Ebenfalls anhand des Münsteraner Beispiels untersuchte KRISTINA SIEVERS (Münster) das bislang wenig beachtete Kräfteverhältnis des in Preußen üblichen Kurators, des ständigen Vertreters des Ministeriums in der Universität, zum Rektor. Hier gab es 1937 eine Zäsur, weil der nationalsozialistische Gaupersonalamtsleiter zum ersten hauptamtlichen Kurator ernannt wurde.
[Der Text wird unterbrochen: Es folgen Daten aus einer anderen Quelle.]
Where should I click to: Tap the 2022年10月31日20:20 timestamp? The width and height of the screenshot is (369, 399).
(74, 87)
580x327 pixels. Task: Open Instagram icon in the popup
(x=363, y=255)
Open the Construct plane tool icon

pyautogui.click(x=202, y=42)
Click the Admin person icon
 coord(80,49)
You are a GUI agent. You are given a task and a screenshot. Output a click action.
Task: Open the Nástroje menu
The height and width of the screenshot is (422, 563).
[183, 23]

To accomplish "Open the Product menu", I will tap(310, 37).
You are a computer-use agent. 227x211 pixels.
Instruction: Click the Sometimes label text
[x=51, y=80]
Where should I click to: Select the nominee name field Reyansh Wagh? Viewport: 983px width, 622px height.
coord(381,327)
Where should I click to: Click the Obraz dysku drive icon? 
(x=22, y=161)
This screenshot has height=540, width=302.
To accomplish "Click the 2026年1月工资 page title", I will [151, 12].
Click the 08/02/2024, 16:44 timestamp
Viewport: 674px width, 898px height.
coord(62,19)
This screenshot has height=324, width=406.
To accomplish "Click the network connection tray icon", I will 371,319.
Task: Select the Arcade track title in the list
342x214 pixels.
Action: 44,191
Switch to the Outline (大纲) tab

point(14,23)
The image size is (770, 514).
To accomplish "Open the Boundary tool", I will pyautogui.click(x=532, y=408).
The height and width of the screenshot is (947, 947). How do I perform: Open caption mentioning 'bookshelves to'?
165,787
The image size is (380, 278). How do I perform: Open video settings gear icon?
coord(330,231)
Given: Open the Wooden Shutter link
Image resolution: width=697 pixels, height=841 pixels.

Aber weil C. Beyer sich nicht als Vertreter Berliner, sondern Münsteraner Interessen sah, brachte dieser Vorgang der Westfälische Wilhelms-Universität Münster, die ihren Platz gleichfalls am ehesten in der Provinz sah, letztlich nur Vorteile, auch wenn die Spannungen zwischen Kurator und kurzfristig amtierenden Rektoren naturgemäß erhalten blieben. Über Beyer konnte der Gauleiter erheblichen Einfluss auf Berufungsfragen ausüben. In der Nachkriegszeit wiederum fielen diese Konflikte zwischen der staatlichen Hochschulverwaltung und den Rektoren weg, da sie in dem Wunsch nach einem schnellen Wiederaufbau geeint handelten.
Mit den Ausführungen zur Nachkriegsgeschichte der Freiberger Bergakademie von BERTRAM TRIEBEL (Freiberg) und ANKE GEIER (Freiberg) folgten nun zwei Vorträge, die sich mit der wissenschaftlichen Entwicklung in der DDR beschäftigten. Triebel analysierte die Personalpolitik der ersten zehn Jahre nach 1945 an der Bergakademie Freiberg. Auf den ersten Blick bestätigt der Austausch der Hälfte der Professoren die Rede der SED vom besseren Deutschland in der Sowjetisch Besetzten Zone. Qualifizierten Ersatz fand sie allerdings nur in derselben Altersgruppe wie die Entlassenen, die überwiegend ebenfalls Mitglieder der NSDAP waren und aus der Industrie kamen. Diese dankten ihrerseits dem neuen Regime ihre unverhoffte Chance, doch noch die prestigeträchtige akademische Karriere ergreifen zu können, mit loyalem Pragmatismus – der sich in einer erneuten Parteimitgliedschaft äußern konnte – was ihnen mit sogenannten Sonderverträgen vergoldet wurde und sie zugleich an der Flucht in den Westen hinderte.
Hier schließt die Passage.